Pour réaliser
20 ans en mai 1871,
Jacques Tardi s'est imposé les contraintes telles que définies par
Frans Masereel en 1918 : raconter une histoire en se limitant à vingt-cinq images muettes.
Son personnage a sûrement eu 20 ans au moment de la Commune de Paris. Il a vécu avec ses camarades ses temps mémorables et surtout les répressions dont furent victimes les fédérés. Il semble bien vieux et se traîne avec sa cane. On l'imagine perdu dans ses pensées, repensant à ses camarades, ayant la vision des hommes et des femmes qui tombent sous la répression des troupes de Thiers. Il doit repenser aux affrontements du 27 mai 1871 au cimetière du Paire Lachaise et aux 147 fédérés fusillés contre le mur qui porte aujourd'hui leur nom.

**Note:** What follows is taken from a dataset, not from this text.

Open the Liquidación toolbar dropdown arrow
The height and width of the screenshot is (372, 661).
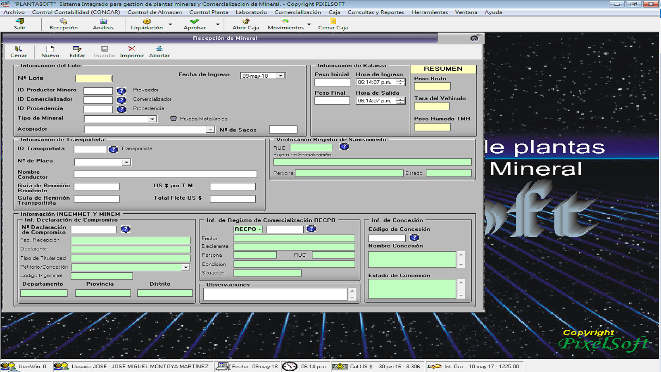[x=170, y=24]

Le personnage semble inquiet mais déterminé, on comprendra à la fin pourquoi. Il prend le train, regarde les vues de Paris et de sa banlieue. Il sort de la gare et prend le métro. Il arrive au cimetière du père Lachaise. Il avance appuyé sur sa cane. Il va être accompagné par des corbeaux dans les allées. Pourquoi des corbeaux ? Que représentent ils, de quoi sont-ils symboliques ? Sont-ils porteurs d'un mauvais présage ? Ils sont dans les allées, sur les tombes.
Le personnage continue d'avancer, il déambule ou du moins trace son chemin au milieu des tombes, s'attardant sur certaines. Une dame en noir apparait, elle tient un sablier qui a de moins en moins de sable, comme le temps qui passe. Est-ce la confirmation d'un mauvais présage, la confirmation que le personnage marche vers son destin, vers sa dernière demeure ? Il voit la dame, voit le sablier. Elle l'accompagne, Il a compris mais il va continuer.

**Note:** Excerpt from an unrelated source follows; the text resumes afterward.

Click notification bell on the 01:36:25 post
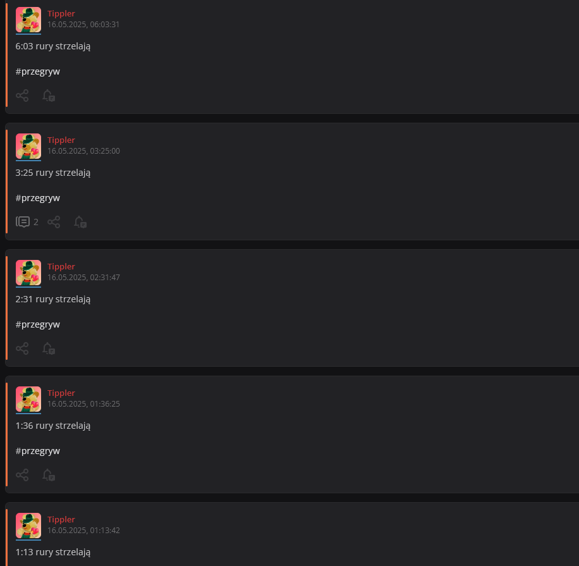 [49, 475]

Le personnage est venu pour honorer les fédérés, on le comprend quand on voit le mausolée d'
Adolphe Thiers. Thiers a mené la répression contre les fédérés, il aurait le sang de 15000 communards au moins sur les mains. Provocation suprême, son monument est l'un des plus imposants du cimetière. On ne le visite plus depuis un attentat en 1971 pour commémorer le centenaire de la Commune de Paris.
Le personnage est déterminé et va aller au bout de son combat. Il va commettre la provocation ultime puisqu'il va pisser sur le monument de Thiers afin de marquer son mépris mais aussi pour venger la mémoire de ses pairs. Mais le sablier est écoulé et le ciel va s'emplir de corbeaux. le personnage est mort mais pas le souvenir de la Commune. La dame qui symbolise la mort sourit et les corbeaux semblent rieurs. Est-ce la mort du vieil homme qui les réjouit ou bien l'outrage à Thiers ? À chacun de conclure selon sa sensibilité.
Après avoir illustré le texte de jean Vautrin "Le cri du peuple" consacré à La Commune de Paris,
Tardi revient sur les lieux du crime avec "
20 ans en mai 1871). Il a relevé le défi de le faire en 25 images.
Le père Lachaise de
Tardi m'a donné plusieurs envies : relire le Cri du Peuple, retourner au cimetière du Père Lachaise et aussi découvrir d'autres titres de la collection 25 Images.